Bonn: German Development Institute / Deutsches Institut für Entwicklungspolitik (DIE), The Current Column of 23 July 2018

Bonn, 23 July 2018. Around a week ago the member states of the United Nations (UN) agreed upon a “Global Compact for Safe, Orderly and Regular Migration”. In this age of drawbridge-raising policies of Seehofer, Salvini, Trump and the like this appears to be a minor miracle. Supporters of the treaty such as UN Secretary-General António Guterres are already referring to it as a truly historic agreement. In contrast, the German right-wing populist party AFD and the right-wing media view the Global Com compact for Migration as an instrument that opens the door to (hundreds of) millions of immigrants to Europe from Africa. The USA cancelled its participation in the negotiations in advance and Hungary has now also announced that it is withdrawing from the compact. So what is behind this global agreement, and what can we expect from it?

The starting point for the Migration Compact – as with the Global Compact on Refugees, which is currently still being negotiated – was a summit on flight and migration that took place under the aegis of the UN in September 2016, with Barack Obama issuing the invitation. In contrast to refugee policy, where there are specific global and regional (protection) conventions and the UN refugee body UNHCR monitors observance, no comparable set of rules exists for migration and there is no world or UN migration organisation. Contrary to a widely-held misconception, this role is not held by the International Organization for Migration (IOM). Instead, IOM is rather a service agency to member states for migration management, consultancy and repatriation. A (binding) treaty for the protection of migrants against human rights breaches or exploitation also does not exist to date.

The Global Compact for Migration, which essentially comprises 23 goals, attempts to close this gap. The contractual text places particular focus on protection, the rights and improved living and working conditions of migrants and their families. Combating the exploitation of labour, human trafficking and discrimination as well as expanding the options for regular migration represent key elements of the compact. Civil society organisations in particular were successful here in promoting their goals in the negotiating process. Moreover, the compact calls for an improved data management regarding international migration processes, it promotes the tackling of economic, environment-related and political causes of forced migration and stresses the goal of “integrated, secure and coordinated” border management.

-=-=-

## [WORK INSTRUCTIONS]
• 1. List every person named in the column on the Global Compact for Migration.
• 2. According to the column on the Global Compact for Migration, how many goals does the compact essentially comprise?
• 3. Continue the column on the Global Compact for Migration from its last sentence.

## [DATASET CONTENT]

-=-=-

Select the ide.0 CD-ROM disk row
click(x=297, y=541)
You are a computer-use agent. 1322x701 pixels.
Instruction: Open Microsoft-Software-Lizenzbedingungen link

-=-=-

## [ANSWERS IN ORDER]
• 1. Seehofer, Salvini, Trump, António Guterres, Barack Obama

• 2. 23 goals

• 3.
Particularly important is the underlying message of this treaty, which is certainly no door opener for uncontrolled mass immigration to Europe or anything alike. Instead, it is a sober acknowledgement of what migration actually is. Namely a global reality that cannot simply be halted by closing borders or spending a few billion Euros more on development aid. The compact also illustrates what migration actually can be, namely, as it is stated in the text, a “source of global prosperity, innovation and sustainable development”. The global amount of remittances, which has been increasing for years, is just one example of this.

However, the migration compact is not binding. In principle, it is merely a declaration of intent. One central prerequisite for more “safe, orderly and regular migration” – as foreseen by the UN sustainability goals – is therefore the political will for improved migration management and achieving the goals of the compact. The good news is that many countries are sure to follow this path to implementation. Global South countries of origin, transit and emigration such as Mexico, Morocco and Bangladesh are sure to have an intrinsic interest in improved migration policy co-operation. Because in Europe, in spite of the strident discussions on transit centres or the (refused) taking in of refugees, one thing should not be forgotten: A large proportion of international migration movements takes place within the regions of the Global South. Migration from Africa to Europe represents just a small portion of the overall African migration. Two thirds of African migrants live in other African countries.

To ensure that the implementation of the compact is successful - in the face of powerful opposition - some further aspects are also essential. For example, an upgrading of the IOM or the creation of a UN migration secretariat with a policy forming (not merely coordinating) function is urgently required. Because international migration policy needs to be connected far more closely to development, climate and environmental policies, which can also influence migratory movements. Regional organisations, which play a key role in the regulation of regional migration systems, need to be reinforced within the global migration architecture. This also applies for cities and municipalities. Because in developing and emerging countries in particular they are the central locations and actors for the reception and integration of migrants.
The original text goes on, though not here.